Il fallait bien que cela arrive... c'est le dernier jour, la dernière étape qui, en 5 heures, doit nous conduire du refuge d'I Paliri à Conca ! La veille nous avions prévu de partir tôt de façon à arriver à Conca pour le déjeuner et de profiter de l'après-midi pour aller à la plage et aussi à Porto-Vecchio. J'y avais repéré il y a 8 ans une boutique qui vendait de magnifiques Tee-shirts du GR20 et j'aimerai beaucoup m'en offrir un maintenant que je l'ai fait...

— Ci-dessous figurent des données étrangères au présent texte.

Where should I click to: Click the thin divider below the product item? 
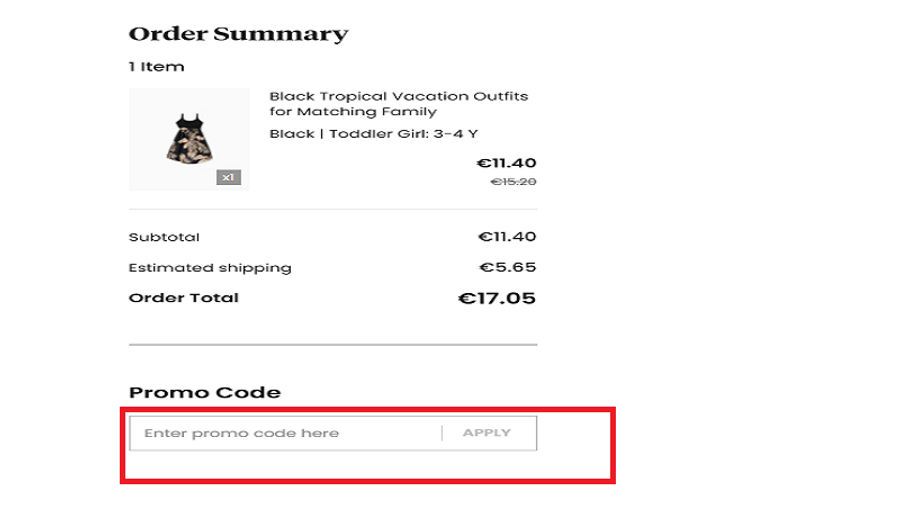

La montre de Jean-Pierre sonne donc à 4 h 30. Comme nous avons très mal dormi tous les deux, nous avons du mal à nous mettre en route et partons à 5 h 45 sans avoir pris de petit-déjeuner car celui-ci ne serait pas passé (je me sens nauséeuse et sans forces et Jean-Pierre, sans être malade, est un peu barbouillé). Nous nous disons que nous nous arrêterons en chemin si la faim se fait sentir (il nous reste suffisamment de nourriture dans nos sacs pour cela). Je me sens tellement faible que je redonne la tente que je portais ces derniers jours à Jean-Pierre.
Comme je le faisais ces derniers jours, je laisse Jean-Pierre passer devant. Là c'est moi qui ai du mal à le suivre et je me laisse même distancer. J'ai l'impression d'être un zombie et j'ai dû mal à mettre un pied devant l'autre. Les montées me sont plus pénibles que les descentes. Nous faisons beaucoup de pauses. Je profite de l'une d'entre elles pour manger une demi-pomme, dans l'espoir de reprendre un peu de forces.

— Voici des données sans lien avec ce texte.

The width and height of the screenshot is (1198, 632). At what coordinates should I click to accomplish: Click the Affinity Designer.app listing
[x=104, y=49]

Nous assistons au lever du soleil sur la mer...


Anne et Amélie nous rattrapent. Elles nous apprennent qu'Anne a été malade cette nuit, ainsi que Laurent et d'autres campeurs... Nous mettons en cause le repas.
Anne et Amélie poursuivent leur chemin. Nous avons prévu de nous retrouver à Conca avant qu'elles prennent la navette pour Porto-Vecchio en milieu d'après-midi.
Nous repartons également. Lentement, très lentement... surtout moi. Nous faisons une nouvelle pause tout près d'un cours d'eau. Je mange l'autre moitié de ma pomme. Des randonneurs nous rejoignent. Nous discutons un peu. Ils viennent également du refuge et ont aussi été malades, ainsi que d'autres randonneurs, mais ils n'avaient pas pris le dîner proposé par le refuge. Nous en arrivons donc à la conclusion que nous avons tous été malades à cause de l'eau que nous avons pris aux douches. Et là, Jean-Pierre se souvient avoir vu de grandes cuves auprès des douches...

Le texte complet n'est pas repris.